=== Tasks and exercises ===
1 > Please duplicate the part of the mosquito malaria text starting at "When malaria gametocytes" and ending at "midgut than controls.".
2 > Name the sources of trade-offs between traits that the first paragraph of the mosquito malaria text gives.
3 > Write the next part of the mosquito malaria text, picking up after its final sentence.
*** Opening Page text ***
Even in the simplest of organisms, helpful traits often come at the cost of others. These relationships may be the result of resource allocation. For example, a bacteria might use energy to pump an antibiotic drug out of the cell at the expense of replication. They can also be the result of physiological constraints, as when an immune pathway results in increased production of molecules that cause oxidative damage and shorten lifespan. A particularly interesting form of trade-off relates to the very genetic architecture of an organism. Antagonistic pleiotrophy occurs when a single gene controls more than one trait. One or more of these traits increases overall fitness and one or more of them decreases overall fitness.
It now looks as though an antagonistic pleiotrophy may in part explain the maintenance of malaria susceptibility in mosquito populations. Theioester- containing proteins (TEPs) are postulated to function in the insect immune response in a manner analogous to the function of complement factors in vertebrates. They mark pathogens for the immune system. Marked cells are then destroyed by other components of the immune response (phagocytosis or cell lysis).
Exploration of the Anopheles genome has revealed that these mosquitoes have several TEPs. One in particular, TEP1 has been implicated in the mosquito immune response to several pathogens including malaria parasites. This protein is secreted into the mosquito circulatory system in response to wounding or pathogen exposure.
When malaria gametocytes are taken up into the mosquito with a blood meal they undergo a sequence of events culminating in sexual reproduction. The product of gamete fusion is a motile ookinete.
TEP1 has been shown to efficiently bind to this stage of the parasite and signals to the immune system that these cells should be destroyed. (Apologies to anyone whose life’s elegant and complex life work has been turned into a cartoon!)
In lines where researchers have knocked out TEP1, females end up with 5 times more malaria parasites successfully developing in the midgut than controls.
What has always seemed a bit strange is that there are four allelic classes or forms of TEP1 in natural populations of mosquitoes. Some of these confer resistance to malaria and others render the mosquito susceptible. Why don’t all females carry the resistant forms of TEP1? It seems in a world filled with pathogens that having daughters best equipped to fight infection would be heavily selected for.
*** Closing Page text ***
*** Opening Records ***
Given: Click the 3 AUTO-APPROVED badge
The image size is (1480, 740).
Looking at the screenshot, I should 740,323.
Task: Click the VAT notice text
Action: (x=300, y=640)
*** Closing Records ***
=== Responses in order ===
1 >
When malaria gametocytes are taken up into the mosquito with a blood meal they undergo a sequence of events culminating in sexual reproduction. The product of gamete fusion is a motile ookinete.
TEP1 has been shown to efficiently bind to this stage of the parasite and signals to the immune system that these cells should be destroyed. (Apologies to anyone whose life’s elegant and complex life work has been turned into a cartoon!)
In lines where researchers have knocked out TEP1, females end up with 5 times more malaria parasites successfully developing in the midgut than controls.

2 >
- Resource allocation
- Physiological constraints
- The genetic architecture of an organism (antagonistic pleiotrophy)

3 >
Pompon and Levashina recently asked a fantastic question. What about the sons that carry this form of TEP1? They looked for TEP1 in males using florescent tags and they found it, but in a very surprising place: the testes. By looking at the presence of TEP1 over the course of male development and in males just after mating, they narrowed this association down to developing sperm cells. What was a protein involved with targeting pathogens doing in the testes binding to sperm?
Based on their work on the female immune response, Pompon and Levashina hypothesized that TEP1 might target defective sperm in the male testes in the same way it targets parasites in the female midgut. They found that damaging sperm using radiation increased the proportion of TEP1 tagged sperm cells. When normal males were exposed to radiation the proportion of damaged sperm cells decreased with time. In males in which TEP1 was knocked down, the proportion remained high over time. This accumulation of dead sperm had real life consequences. When males with high proportions of dead sperm mated, their eggs had significantly lower hatching rates.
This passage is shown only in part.